Hi all. Was messing around in preferences and I somehow nuked my universal shortcut keys. Copy, Paste, Undo, (Command C, V, Z) etc are suddenly not working, even though I can use them in the menu bars. I tried going to the Keyboard Prefs and resetting them to the defaults to no avail. I also tried adding the shortcuts to the All Applications section of the Keyboard prefs and that didn't work either. Used help -- was useless. Any ideas?

Thanks!
--Diane


----------



## Emmerac (Aug 26, 2006)

There are a few things you can check. First, go into System Preferences and select Universal Access. Make sure you don't have any abnormal settings, or settings you wouldn't normally use turned on. Second, go into the Keyboard and Mouse settings, from the Keyboard tab select Modifier Keys.
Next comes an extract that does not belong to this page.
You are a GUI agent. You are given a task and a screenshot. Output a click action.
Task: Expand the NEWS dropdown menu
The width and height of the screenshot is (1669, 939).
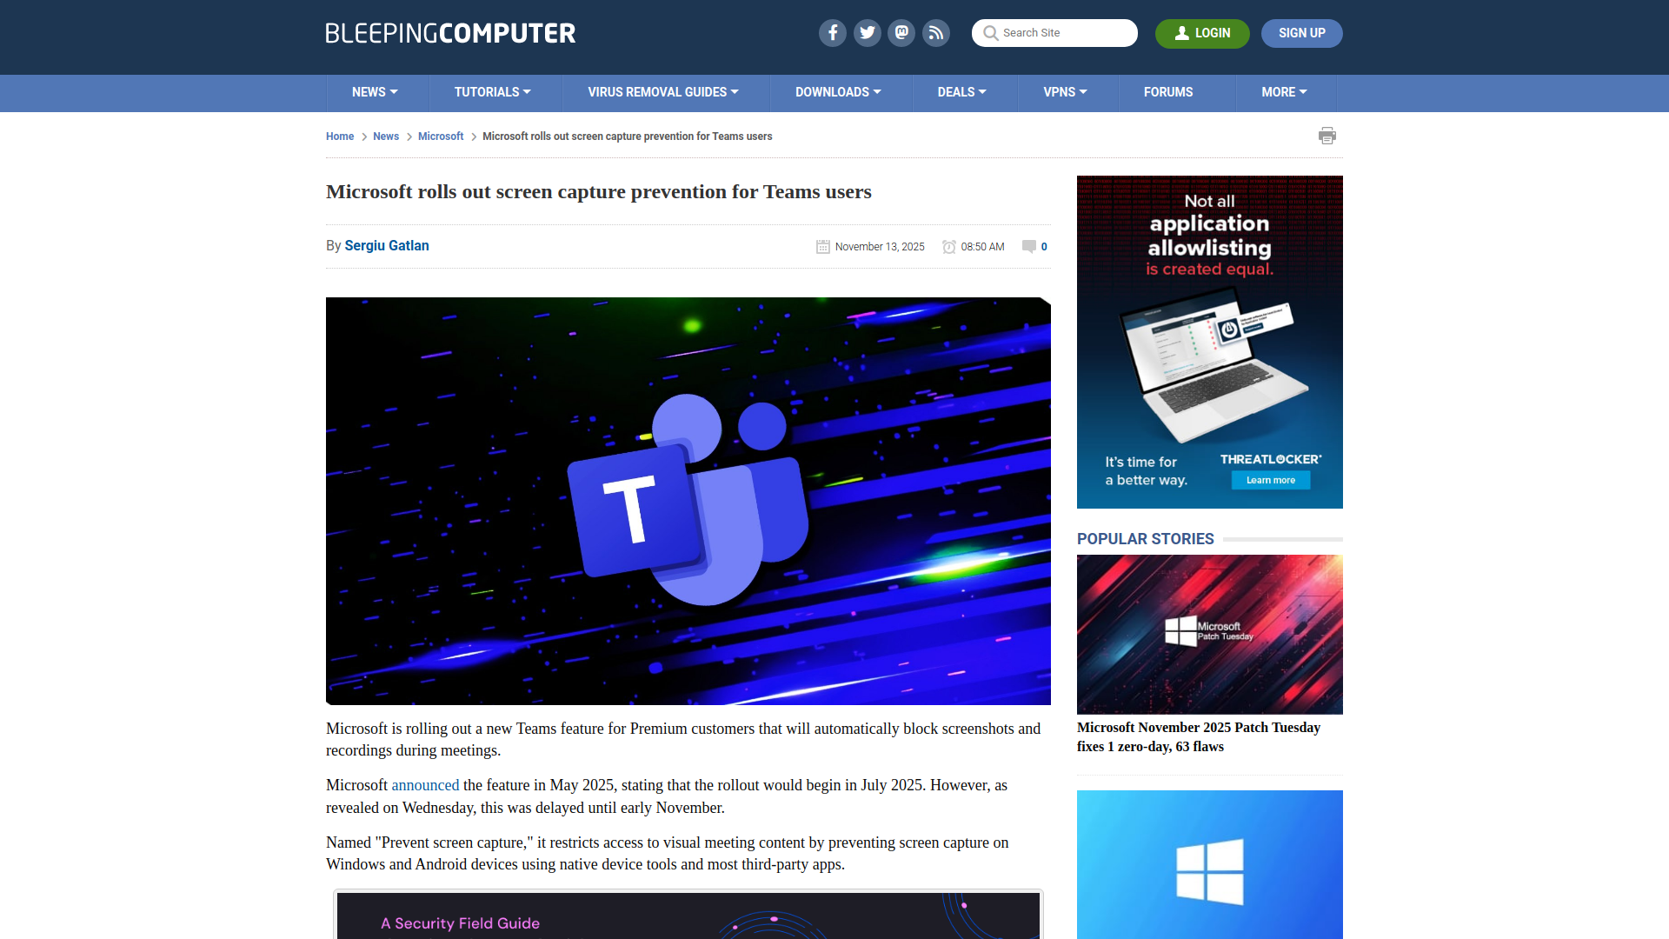point(374,92)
Check to make sure that all the keys are set properly. Basically, make sure that Caps Lock is set to act as Caps Lock, Control is set to act as Control, etc...

Last, try a different keyboard, you never know, it may be a hardware issue.

Let me know if this helps!


----------



## onesimonson (Aug 31, 2006)

Hey Emmarac! Thanks for your suggestions and the Universal Commands was the key to solving this. I had assigned a shortcut for Text to Voice that was already being used (command + V) DUH! So Cut, and Copy were working, just Paste. Fixed it. Thanks for pointing me in the right direction!

Diane


----------